### Information shown
=====

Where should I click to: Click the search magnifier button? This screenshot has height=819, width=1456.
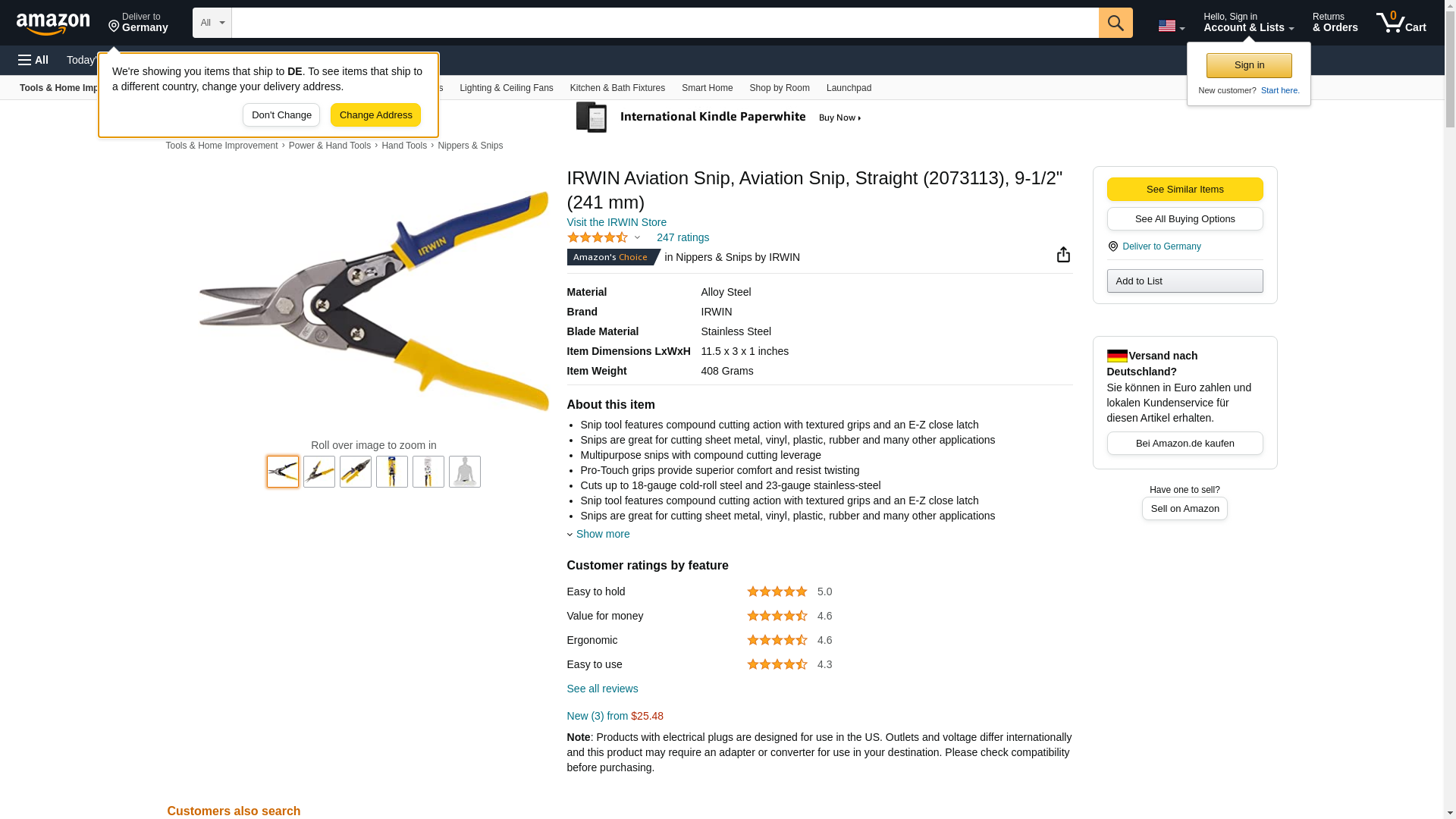click(1116, 23)
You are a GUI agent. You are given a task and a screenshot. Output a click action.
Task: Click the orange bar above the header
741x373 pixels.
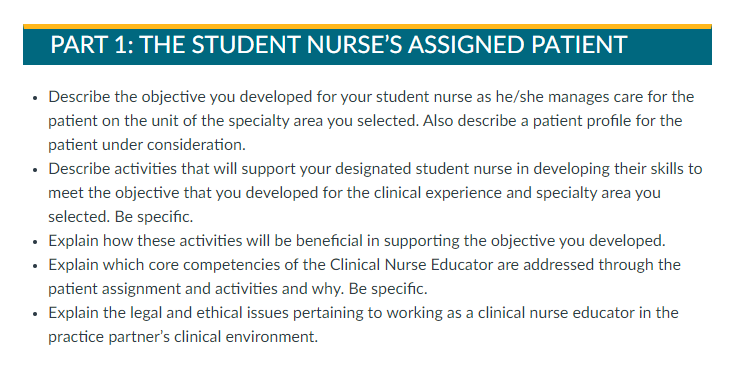[x=367, y=26]
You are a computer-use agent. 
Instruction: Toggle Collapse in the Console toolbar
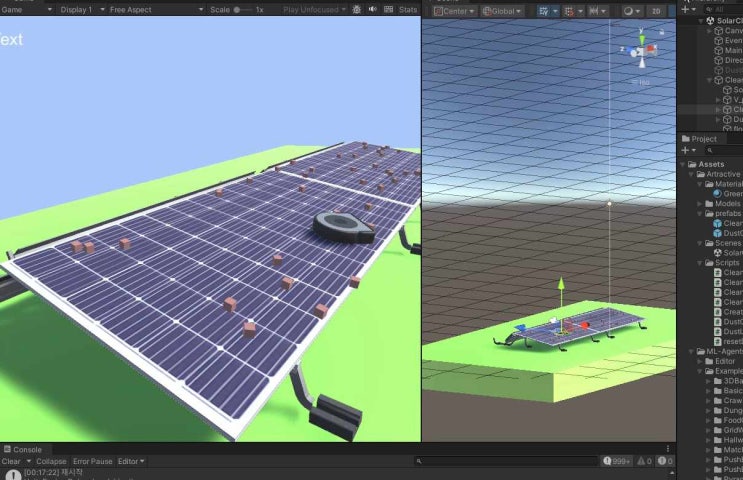tap(50, 461)
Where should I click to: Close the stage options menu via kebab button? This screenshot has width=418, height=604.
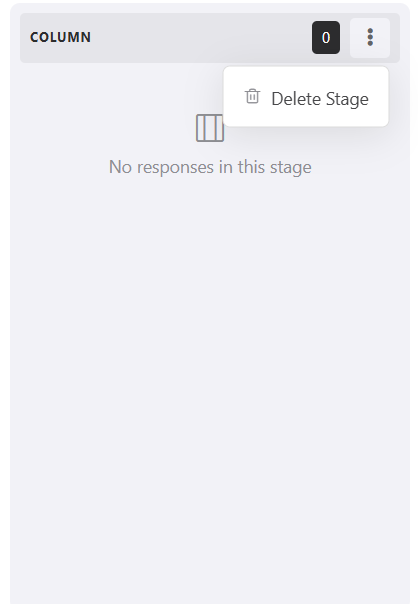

=====

### How to complete this task
Nothing but the lines from the one containing "Instruction: Toggle Collapse" through the final line of the records, both included and copied exactly, should appear in the answer; pictures stay out.

### Written solution
Instruction: Toggle Collapse in the Console toolbar
tap(50, 461)
Where should I click to: Close the stage options menu via kebab button? This screenshot has width=418, height=604.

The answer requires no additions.